• Exercise:
Nothing in the records may be altered; repeat them exactly.

• Extracted information:
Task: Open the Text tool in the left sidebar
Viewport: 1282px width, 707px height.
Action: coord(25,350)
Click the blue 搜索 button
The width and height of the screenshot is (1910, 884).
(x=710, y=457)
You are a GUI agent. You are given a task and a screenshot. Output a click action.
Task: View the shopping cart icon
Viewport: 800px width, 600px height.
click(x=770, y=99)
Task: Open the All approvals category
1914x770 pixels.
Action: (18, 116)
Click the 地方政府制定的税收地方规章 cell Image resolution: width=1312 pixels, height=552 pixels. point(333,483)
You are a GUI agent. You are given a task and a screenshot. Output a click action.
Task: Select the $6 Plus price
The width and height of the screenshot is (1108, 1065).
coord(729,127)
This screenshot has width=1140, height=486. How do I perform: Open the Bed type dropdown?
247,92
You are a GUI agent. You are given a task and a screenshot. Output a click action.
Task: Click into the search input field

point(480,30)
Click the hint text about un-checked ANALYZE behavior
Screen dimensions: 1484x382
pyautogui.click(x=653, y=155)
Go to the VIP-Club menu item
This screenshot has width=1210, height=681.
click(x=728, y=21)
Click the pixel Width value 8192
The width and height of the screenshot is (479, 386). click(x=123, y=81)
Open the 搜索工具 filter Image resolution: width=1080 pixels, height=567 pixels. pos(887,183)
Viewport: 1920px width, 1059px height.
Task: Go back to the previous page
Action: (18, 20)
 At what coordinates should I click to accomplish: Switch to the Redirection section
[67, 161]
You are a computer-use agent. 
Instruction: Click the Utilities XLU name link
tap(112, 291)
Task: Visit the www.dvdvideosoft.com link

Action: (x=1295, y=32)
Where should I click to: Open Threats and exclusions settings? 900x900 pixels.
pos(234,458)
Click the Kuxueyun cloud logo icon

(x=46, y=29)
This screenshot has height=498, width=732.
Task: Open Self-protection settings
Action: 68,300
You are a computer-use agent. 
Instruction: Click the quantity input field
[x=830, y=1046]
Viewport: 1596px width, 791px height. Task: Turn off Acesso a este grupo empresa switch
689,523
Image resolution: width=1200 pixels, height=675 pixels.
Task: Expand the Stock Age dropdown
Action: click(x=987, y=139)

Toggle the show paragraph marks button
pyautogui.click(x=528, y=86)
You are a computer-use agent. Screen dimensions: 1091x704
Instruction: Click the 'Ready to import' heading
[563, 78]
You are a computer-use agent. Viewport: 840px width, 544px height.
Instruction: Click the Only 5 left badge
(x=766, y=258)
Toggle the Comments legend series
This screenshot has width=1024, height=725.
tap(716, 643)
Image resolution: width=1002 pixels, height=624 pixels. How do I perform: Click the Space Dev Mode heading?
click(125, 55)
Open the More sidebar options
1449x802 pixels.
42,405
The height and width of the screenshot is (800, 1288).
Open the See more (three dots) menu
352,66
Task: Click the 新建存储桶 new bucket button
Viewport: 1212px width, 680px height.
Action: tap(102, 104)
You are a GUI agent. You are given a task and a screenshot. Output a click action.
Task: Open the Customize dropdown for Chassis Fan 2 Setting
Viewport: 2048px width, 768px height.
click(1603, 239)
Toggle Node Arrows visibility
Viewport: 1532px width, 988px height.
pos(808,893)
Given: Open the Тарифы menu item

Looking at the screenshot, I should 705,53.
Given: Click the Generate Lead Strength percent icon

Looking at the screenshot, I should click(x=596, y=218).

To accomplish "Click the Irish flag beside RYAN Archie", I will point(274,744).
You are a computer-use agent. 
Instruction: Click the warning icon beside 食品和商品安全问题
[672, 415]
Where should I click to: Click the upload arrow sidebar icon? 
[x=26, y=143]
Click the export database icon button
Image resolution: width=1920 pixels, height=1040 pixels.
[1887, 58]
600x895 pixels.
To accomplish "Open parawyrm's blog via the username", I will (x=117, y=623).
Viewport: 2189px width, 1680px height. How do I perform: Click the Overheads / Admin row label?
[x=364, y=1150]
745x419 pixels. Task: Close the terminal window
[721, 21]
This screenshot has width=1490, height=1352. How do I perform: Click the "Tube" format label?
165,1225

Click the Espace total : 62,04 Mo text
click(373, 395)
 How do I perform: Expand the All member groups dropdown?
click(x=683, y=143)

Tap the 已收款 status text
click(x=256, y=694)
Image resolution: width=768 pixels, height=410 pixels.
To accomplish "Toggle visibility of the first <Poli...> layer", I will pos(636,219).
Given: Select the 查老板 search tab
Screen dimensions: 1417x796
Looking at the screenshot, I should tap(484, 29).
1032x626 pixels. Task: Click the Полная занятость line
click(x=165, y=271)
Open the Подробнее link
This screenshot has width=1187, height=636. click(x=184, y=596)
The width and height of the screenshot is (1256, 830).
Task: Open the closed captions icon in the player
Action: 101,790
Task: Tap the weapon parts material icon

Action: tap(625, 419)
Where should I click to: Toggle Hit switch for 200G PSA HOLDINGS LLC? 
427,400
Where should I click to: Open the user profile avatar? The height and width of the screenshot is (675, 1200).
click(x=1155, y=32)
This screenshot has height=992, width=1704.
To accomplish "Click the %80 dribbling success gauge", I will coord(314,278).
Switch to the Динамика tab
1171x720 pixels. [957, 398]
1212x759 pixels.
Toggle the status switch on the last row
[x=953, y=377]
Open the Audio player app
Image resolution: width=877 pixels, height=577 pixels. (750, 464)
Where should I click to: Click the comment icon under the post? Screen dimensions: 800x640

• Response box:
Task: Open the Text tool in the left sidebar
Viewport: 1282px width, 707px height.
Action: coord(25,350)
Click the blue 搜索 button
The width and height of the screenshot is (1910, 884).
(x=710, y=457)
You are a GUI agent. You are given a task and a screenshot. Output a click action.
Task: View the shopping cart icon
Viewport: 800px width, 600px height.
click(x=770, y=99)
Task: Open the All approvals category
1914x770 pixels.
Action: (18, 116)
Click the 地方政府制定的税收地方规章 cell Image resolution: width=1312 pixels, height=552 pixels. point(333,483)
You are a GUI agent. You are given a task and a screenshot. Output a click action.
Task: Select the $6 Plus price
The width and height of the screenshot is (1108, 1065).
coord(729,127)
This screenshot has width=1140, height=486. How do I perform: Open the Bed type dropdown?
247,92
You are a GUI agent. You are given a task and a screenshot. Output a click action.
Task: Click into the search input field

point(480,30)
Click the hint text about un-checked ANALYZE behavior
Screen dimensions: 1484x382
pyautogui.click(x=653, y=155)
Go to the VIP-Club menu item
This screenshot has width=1210, height=681.
click(x=728, y=21)
Click the pixel Width value 8192
The width and height of the screenshot is (479, 386). click(x=123, y=81)
Open the 搜索工具 filter Image resolution: width=1080 pixels, height=567 pixels. pos(887,183)
Viewport: 1920px width, 1059px height.
Task: Go back to the previous page
Action: (18, 20)
 At what coordinates should I click to accomplish: Switch to the Redirection section
[67, 161]
You are a computer-use agent. 
Instruction: Click the Utilities XLU name link
tap(112, 291)
Task: Visit the www.dvdvideosoft.com link

Action: (x=1295, y=32)
Where should I click to: Open Threats and exclusions settings? 900x900 pixels.
pos(234,458)
Click the Kuxueyun cloud logo icon

(x=46, y=29)
This screenshot has height=498, width=732.
Task: Open Self-protection settings
Action: 68,300
You are a computer-use agent. 
Instruction: Click the quantity input field
[x=830, y=1046]
Viewport: 1596px width, 791px height. Task: Turn off Acesso a este grupo empresa switch
689,523
Image resolution: width=1200 pixels, height=675 pixels.
Task: Expand the Stock Age dropdown
Action: click(x=987, y=139)

Toggle the show paragraph marks button
pyautogui.click(x=528, y=86)
You are a computer-use agent. Screen dimensions: 1091x704
Instruction: Click the 'Ready to import' heading
[563, 78]
You are a computer-use agent. Viewport: 840px width, 544px height.
Instruction: Click the Only 5 left badge
(x=766, y=258)
Toggle the Comments legend series
This screenshot has width=1024, height=725.
tap(716, 643)
Image resolution: width=1002 pixels, height=624 pixels. How do I perform: Click the Space Dev Mode heading?
click(125, 55)
Open the More sidebar options
1449x802 pixels.
42,405
The height and width of the screenshot is (800, 1288).
Open the See more (three dots) menu
352,66
Task: Click the 新建存储桶 new bucket button
Viewport: 1212px width, 680px height.
Action: tap(102, 104)
You are a GUI agent. You are given a task and a screenshot. Output a click action.
Task: Open the Customize dropdown for Chassis Fan 2 Setting
Viewport: 2048px width, 768px height.
click(1603, 239)
Toggle Node Arrows visibility
Viewport: 1532px width, 988px height.
pos(808,893)
Given: Open the Тарифы menu item

Looking at the screenshot, I should 705,53.
Given: Click the Generate Lead Strength percent icon

Looking at the screenshot, I should click(x=596, y=218).

To accomplish "Click the Irish flag beside RYAN Archie", I will point(274,744).
You are a computer-use agent. 
Instruction: Click the warning icon beside 食品和商品安全问题
[672, 415]
Where should I click to: Click the upload arrow sidebar icon? 
[x=26, y=143]
Click the export database icon button
Image resolution: width=1920 pixels, height=1040 pixels.
[1887, 58]
600x895 pixels.
To accomplish "Open parawyrm's blog via the username", I will (x=117, y=623).
Viewport: 2189px width, 1680px height. How do I perform: Click the Overheads / Admin row label?
[x=364, y=1150]
745x419 pixels. Task: Close the terminal window
[721, 21]
This screenshot has width=1490, height=1352. How do I perform: Click the "Tube" format label?
165,1225

Click the Espace total : 62,04 Mo text
click(373, 395)
 How do I perform: Expand the All member groups dropdown?
click(x=683, y=143)

Tap the 已收款 status text
click(x=256, y=694)
Image resolution: width=768 pixels, height=410 pixels.
To accomplish "Toggle visibility of the first <Poli...> layer", I will pos(636,219).
Given: Select the 查老板 search tab
Screen dimensions: 1417x796
Looking at the screenshot, I should tap(484, 29).
1032x626 pixels. Task: Click the Полная занятость line
click(x=165, y=271)
Open the Подробнее link
This screenshot has width=1187, height=636. click(x=184, y=596)
The width and height of the screenshot is (1256, 830).
Task: Open the closed captions icon in the player
Action: 101,790
Task: Tap the weapon parts material icon

Action: tap(625, 419)
Where should I click to: Toggle Hit switch for 200G PSA HOLDINGS LLC? 
427,400
Where should I click to: Open the user profile avatar? The height and width of the screenshot is (675, 1200).
click(x=1155, y=32)
This screenshot has height=992, width=1704.
To accomplish "Click the %80 dribbling success gauge", I will coord(314,278).
Switch to the Динамика tab
1171x720 pixels. [957, 398]
1212x759 pixels.
Toggle the status switch on the last row
[x=953, y=377]
Open the Audio player app
Image resolution: width=877 pixels, height=577 pixels. (750, 464)
Where should I click to: Click the comment icon under the post? Screen dimensions: 800x640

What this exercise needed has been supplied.